→ **EXTRACTED DATA**:

▼

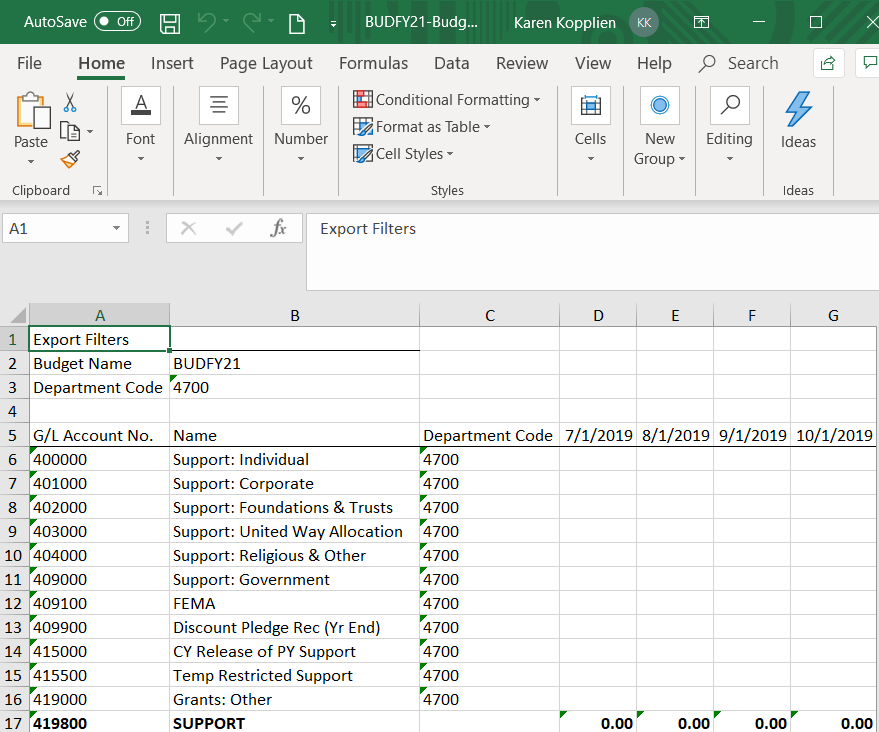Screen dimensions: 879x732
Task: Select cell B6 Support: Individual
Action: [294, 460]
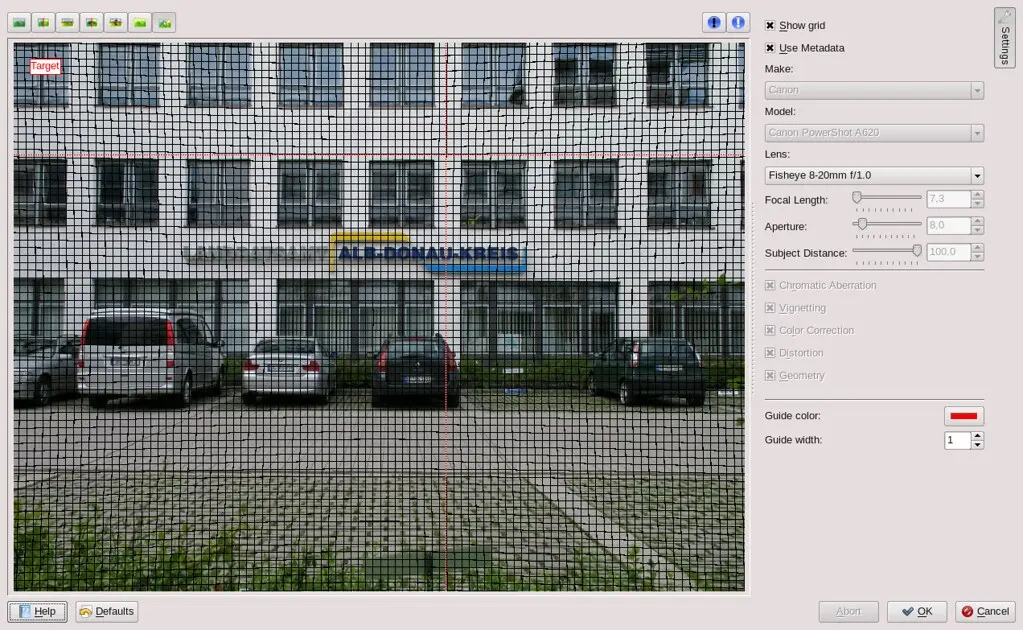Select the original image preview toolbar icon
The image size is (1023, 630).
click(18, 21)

▲
▼

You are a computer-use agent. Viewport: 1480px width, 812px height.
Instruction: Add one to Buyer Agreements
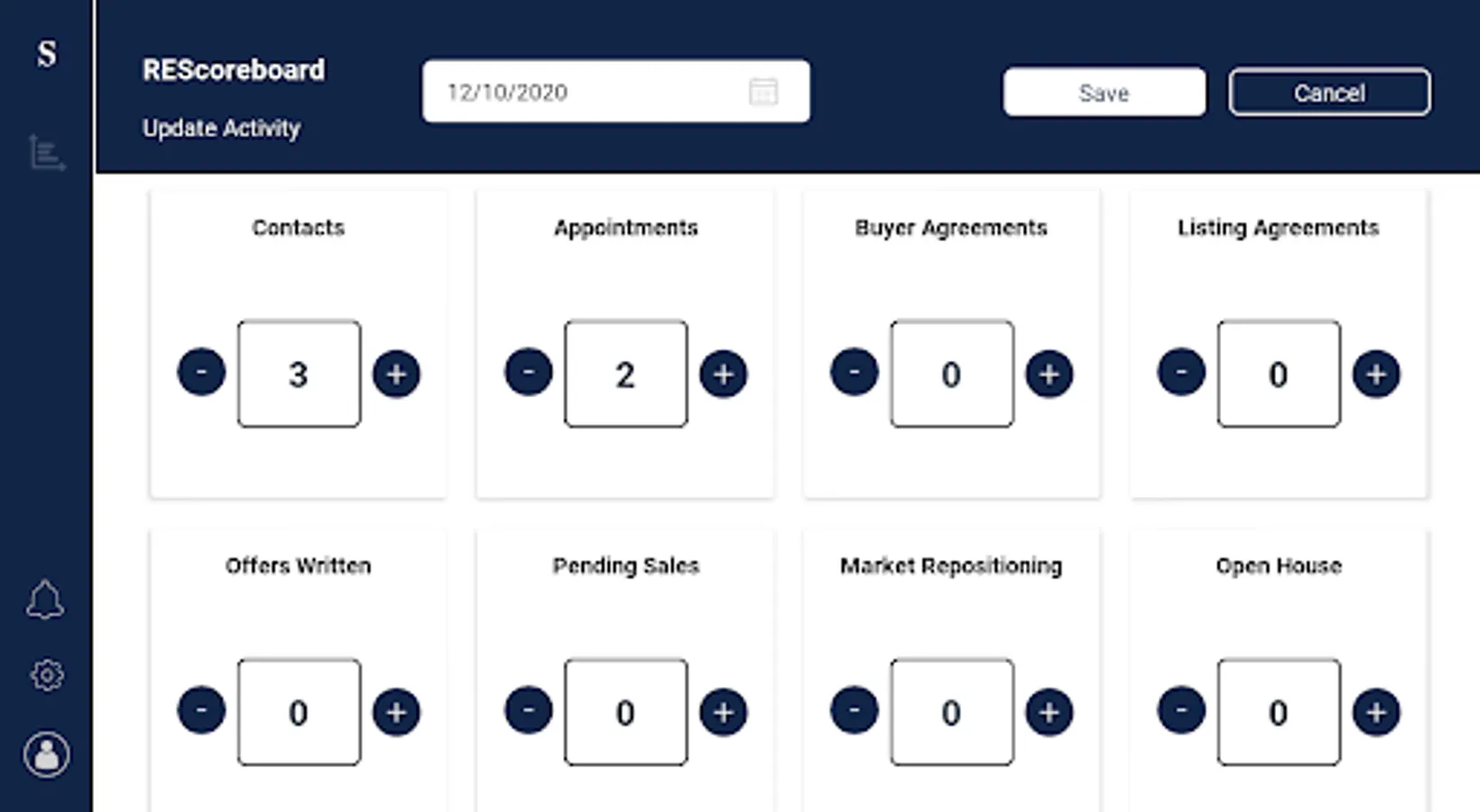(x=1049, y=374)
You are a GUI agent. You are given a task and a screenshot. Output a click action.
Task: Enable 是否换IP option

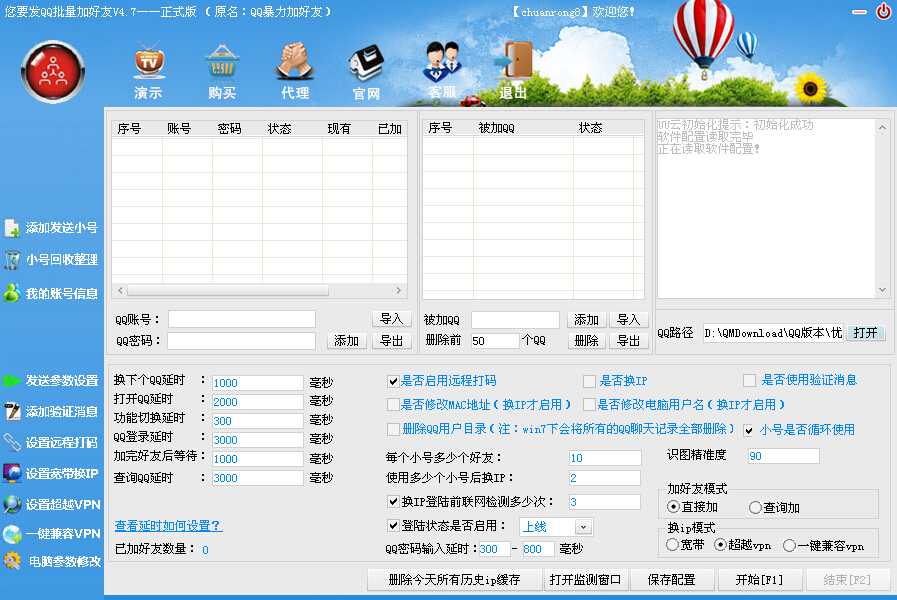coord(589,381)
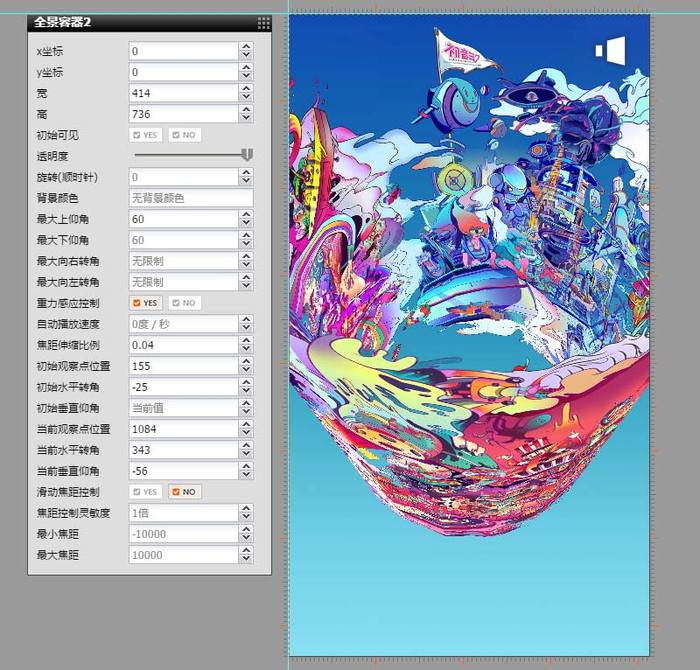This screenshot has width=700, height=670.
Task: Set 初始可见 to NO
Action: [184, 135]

▲
▼

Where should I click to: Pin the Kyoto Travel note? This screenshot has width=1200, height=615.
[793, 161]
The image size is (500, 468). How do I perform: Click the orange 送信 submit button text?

▲

→ **TASK DIRECTIONS**: Whatever else the listing above holds, retype exactly only the lines from the one containing "Where should I" to the one containing "The image size is (500, 468).", both ends kept.

→ **OUTPUT BELOW**:
Where should I click to: Pin the Kyoto Travel note? This screenshot has width=1200, height=615.
[793, 161]
The image size is (500, 468). How do I perform: Click the orange 送信 submit button text?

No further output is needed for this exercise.